Pipeline to Extract Plant Phenotypes from Reference Data

BSD 3-Clause "New" or "Revised" License

21 stars 13 forks source link

Marking error datasets and warnings/caveats #575

Closed max-zilla closed 5 years ago

max-zilla commented 5 years ago

Have an ERROR.txt or something in the dataset & on disk to indicate dataset should be skipped for processing.

dlebauer commented 5 years ago

See https://github.com/terraref/reference-data/issues/218

For data that a human has recognized as being in error (e.g. w/ blurry FLIR data, point clouds clipped at some height)

add a text file named "ERROR" with optional content / explanation / pointer to a github issue, could be a set of key: value pairs, perhaps in yaml that get parsed directly to json metadata
have an extractor that finds these files and adds a tag "quality"{ "ERROR" = "TRUE", "description":"", "key2":"value2"
add a a general rule perhaps at the level of extractors, or perhaps at the level of RabbitMQ that says any time an error (file or flag) is found, skip processing the dataset.
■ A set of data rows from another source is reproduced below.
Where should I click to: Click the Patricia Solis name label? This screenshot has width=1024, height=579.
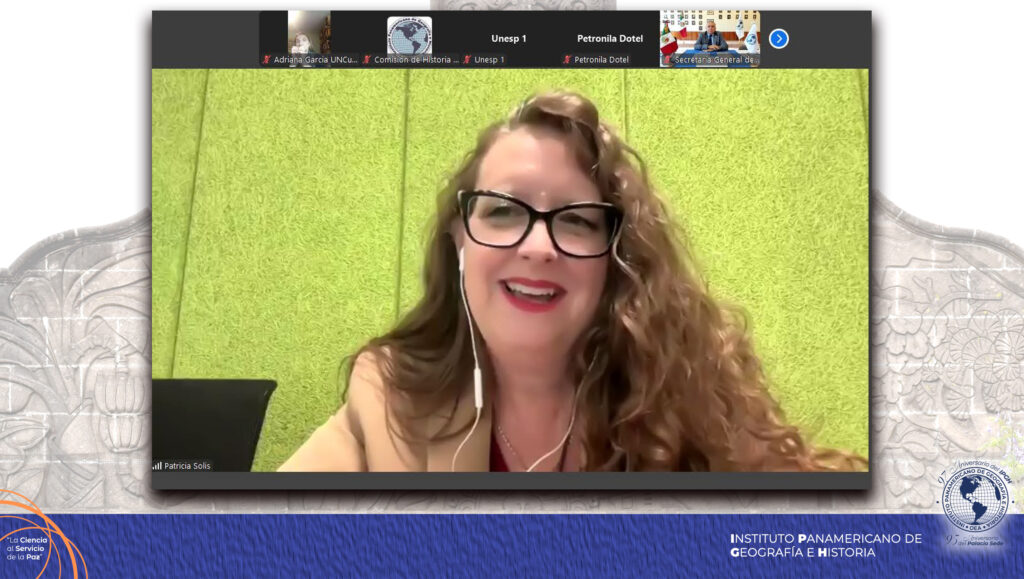click(x=187, y=465)
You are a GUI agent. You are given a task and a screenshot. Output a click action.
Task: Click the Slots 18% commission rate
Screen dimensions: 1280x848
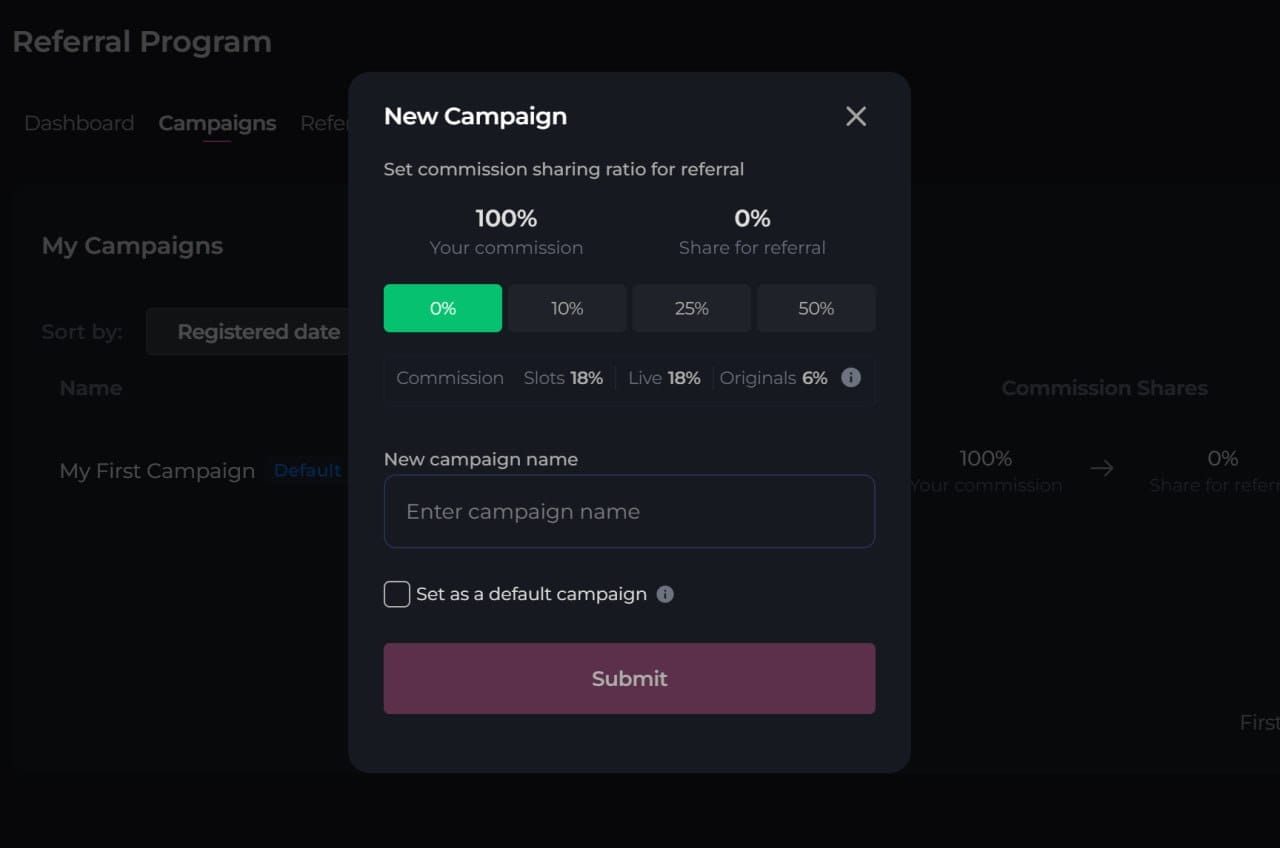tap(563, 378)
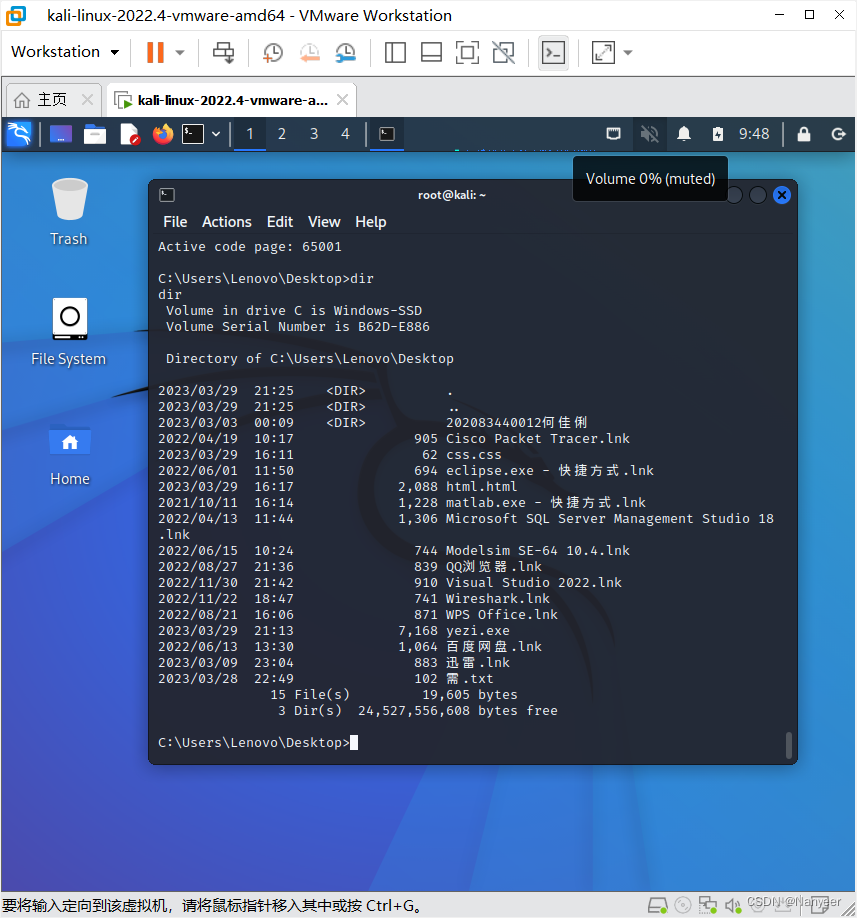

dlebauer commented 5 years ago

For example (consider this a draft; should probably use a consistent / standard way of encoding this information), every FLIR dataset following May 2017 could have a file named "ERROR.yml" that contains:

quality:
  status: ERROR
  description: Sand and water contaminated FLIR Camera lens so temperature values are invalid  
  url: https://github.com/terraref/reference-data/issues/182

max-zilla commented 5 years ago

duplicate of #557

max-zilla commented 5 years ago

there are different severities of error - FLIR 2017 is prominent example, but the stair-stepping on the laser3D data is not so cut and dry and may still have valuable data in it

max-zilla commented 5 years ago

Proposed script will add new metadata entry from Maricopa Field user with body like:

{
"quality": "ERROR",
"description": "Sand and water contaminated FLIR Camera lens so temperature values are invalid", 
"url": https://github.com/terraref/reference-data/issues/182"
}

Other status could be WARNING, ADVISORY, etc. We would also write a corresponding yaml file to the globus directory with those contents as suggested, perhaps at the day level rather than repeated for entire dataset? or do we want it repeated at the dataset (timestamp) level?
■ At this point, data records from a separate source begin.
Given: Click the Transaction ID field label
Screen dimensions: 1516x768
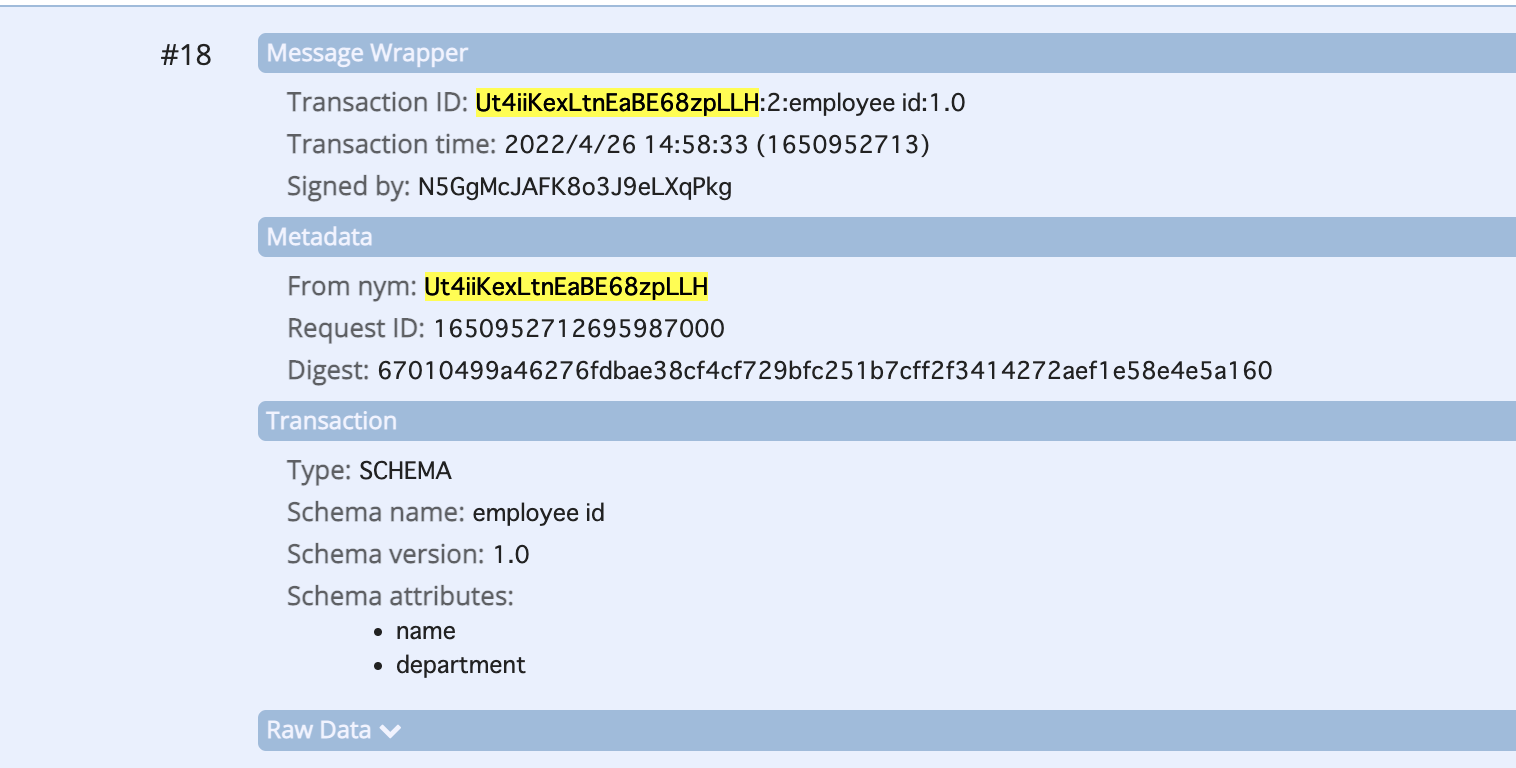Looking at the screenshot, I should [x=377, y=102].
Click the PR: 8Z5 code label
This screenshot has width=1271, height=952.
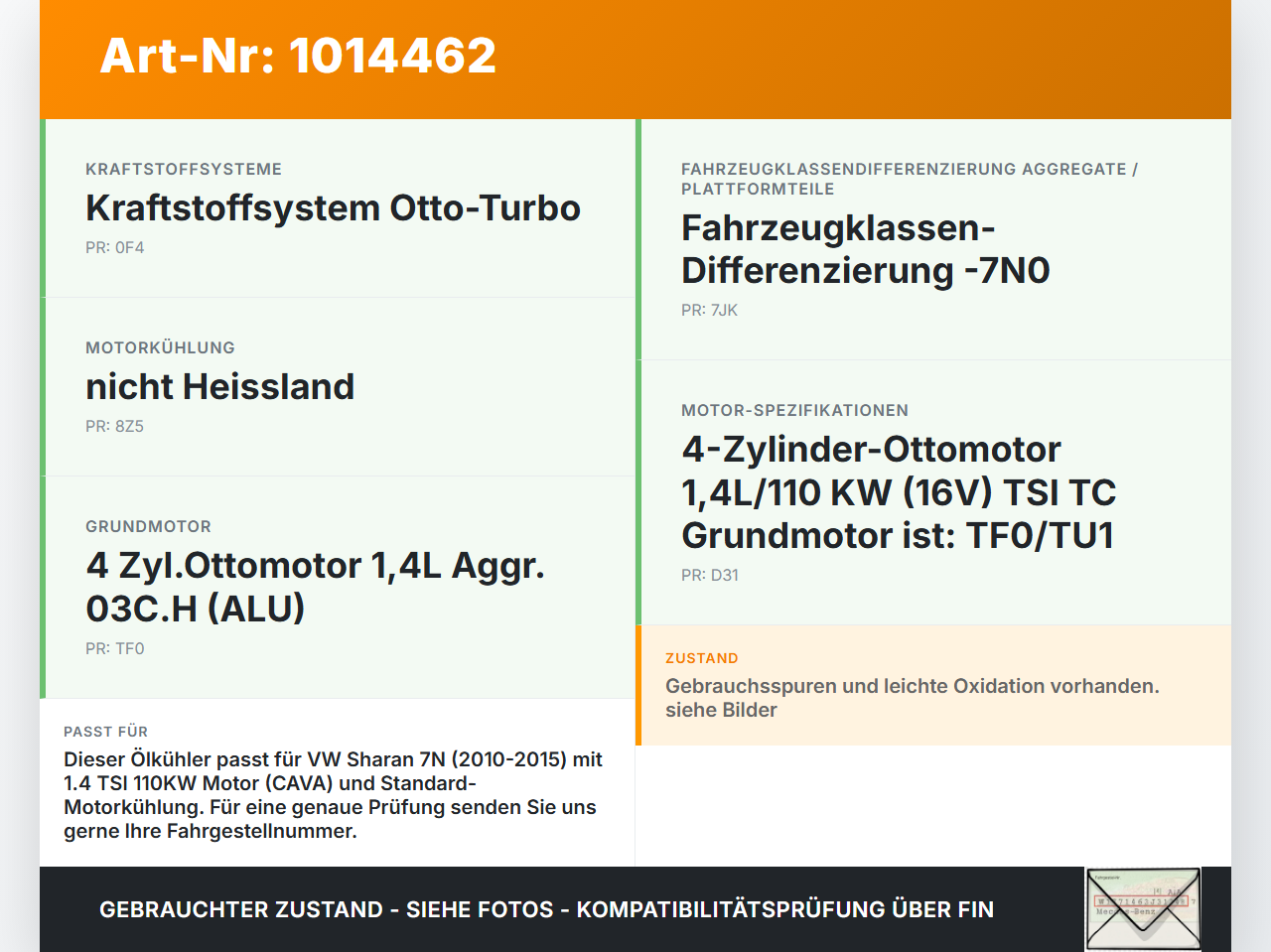(114, 426)
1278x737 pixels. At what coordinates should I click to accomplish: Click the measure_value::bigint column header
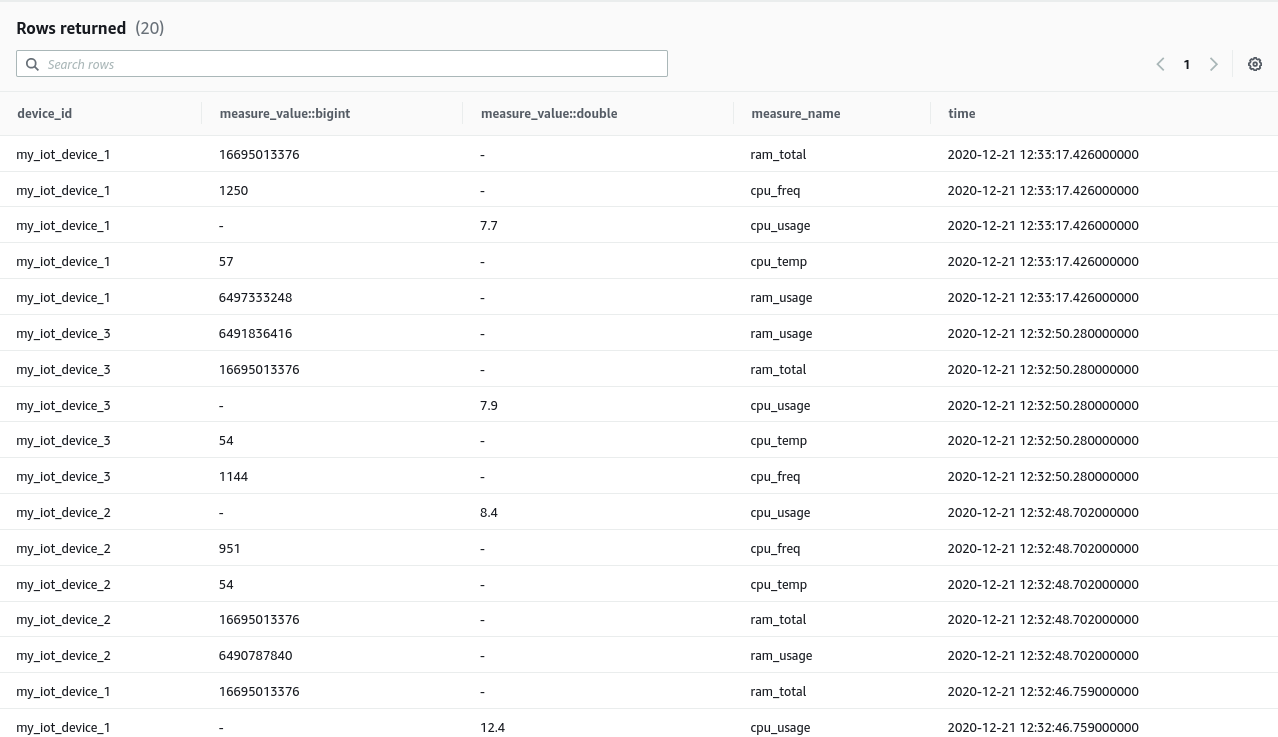pos(285,113)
dlebauer commented 5 years ago

We should also add a file named "ERROR" that contains the description and url to the affected dataset. I think repeating this at the dataset level will be good. There may be use for having a tag at a higher level, but that would be in addition to the dataset level flag.
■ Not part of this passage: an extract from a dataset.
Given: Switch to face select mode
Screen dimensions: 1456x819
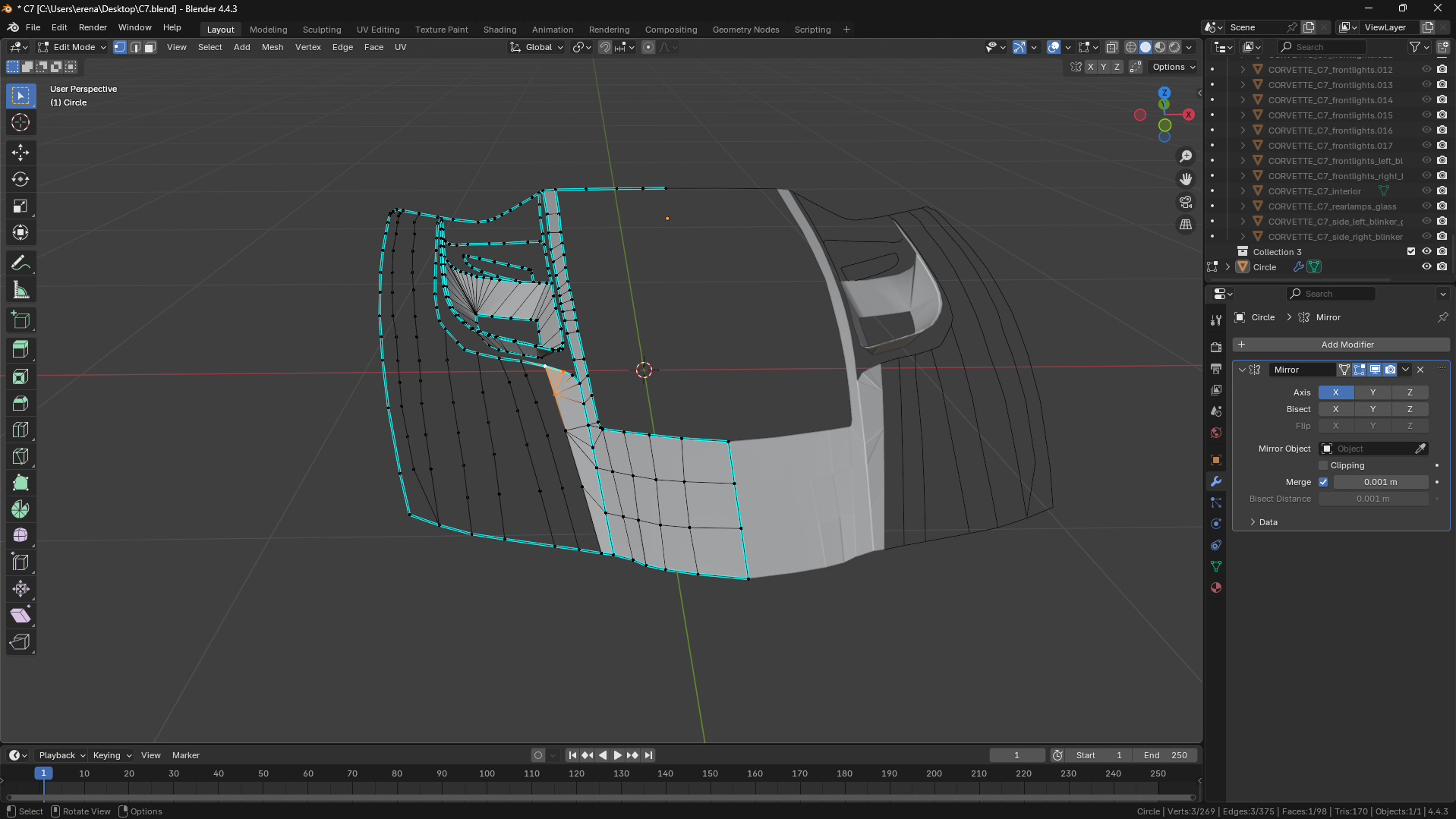Looking at the screenshot, I should (x=150, y=47).
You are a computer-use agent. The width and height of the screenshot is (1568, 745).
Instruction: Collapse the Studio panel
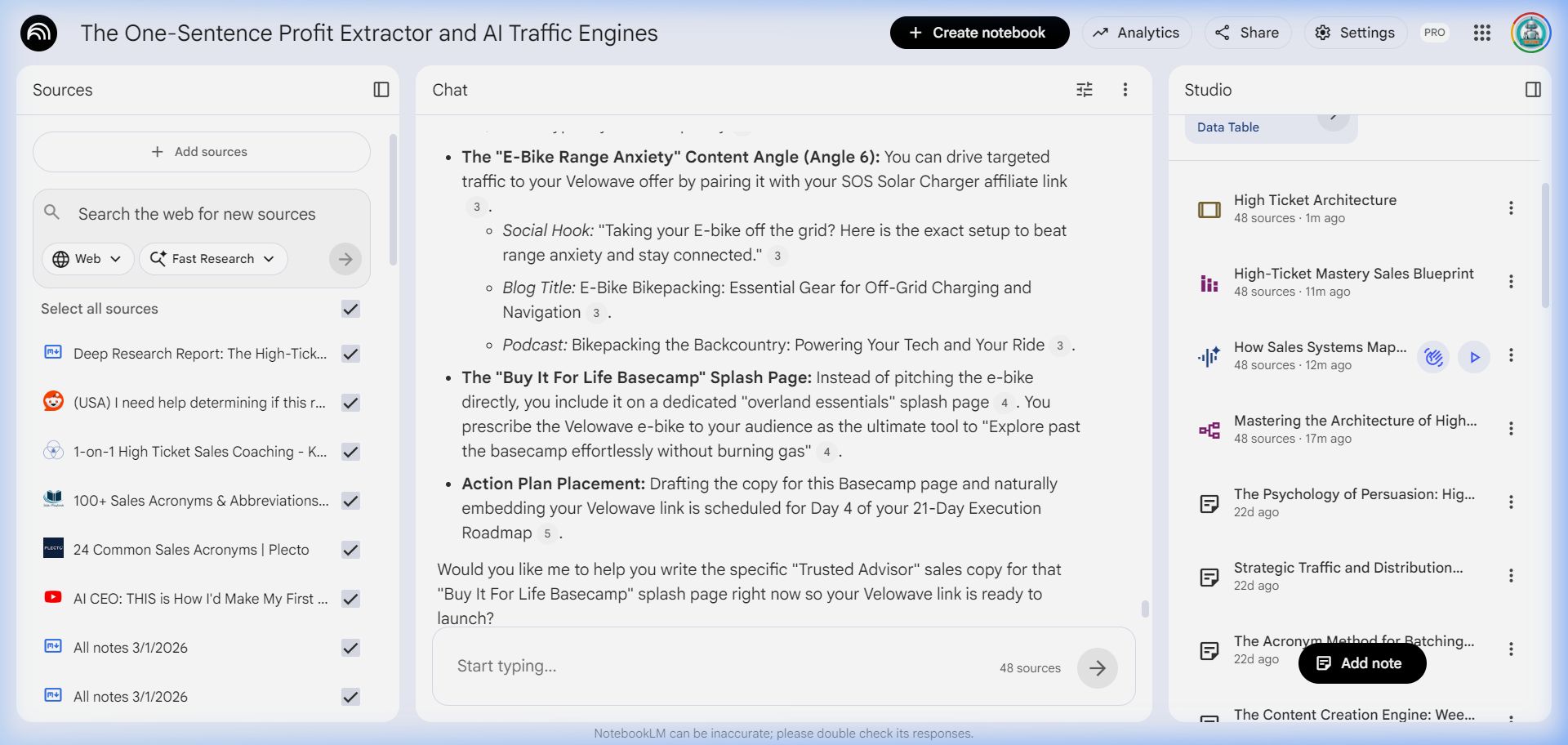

max-zilla commented 5 years ago

My script is prepared to generate the YAML files & metadata, however due to the raw_data directories being owned by dlebauer I am unable to write into them. We can discuss how to handle this during meeting... probably one of:

run as sudo and chmod the yaml files when created so they are owned by dlebauer consistently with the others
have dlebauer run the script

dlebauer commented 5 years ago

I am glad that the raw data folder is locked down. I am not sure it makes sense for me to be the folder owner (as opposed to a user or group like ‘terraref’ but ... the idea is that we don’t touch the raw_data folder.

In the end, the key requirement is that any data that have known errors (or other issues) are clearly labeled as such.

It makes sense (at this point) to have to use sudo to touch the raw_data folder, if we should ever touch it at all. But maybe there is a ‘better’ way to handle this. Certainly none of the existing files should be touched, but allowing the same user that transfers the files to be able to create a new file would also seem reasonable.

For the FLIR, we did process the data to Level 1. Is the plan to also add an error file to the level 1 data?

max-zilla commented 5 years ago

Script is running now. Will close this when completed.

I would argue that in the FLIR case we don't add an error to Level_1 data, the goal was to flag the raw so that in the future we dont even process these erroneous datasets. I would make an argument for deleting level 1 + data from this time period for FLIR to be consistent with that.

max-zilla commented 5 years ago

standardized taxonomy for different error cases - ERROR that should not be sent through processing vs. WARNING vs. other classes

max-zilla commented 5 years ago

Max will write up some documentation/wiki once this is done to propose a standard approach to handling this.

max-zilla commented 5 years ago

support ability to explicitly define files (vs entire dataset) - 'all' could be default value.

max-zilla commented 5 years ago

Created #589 to follow this.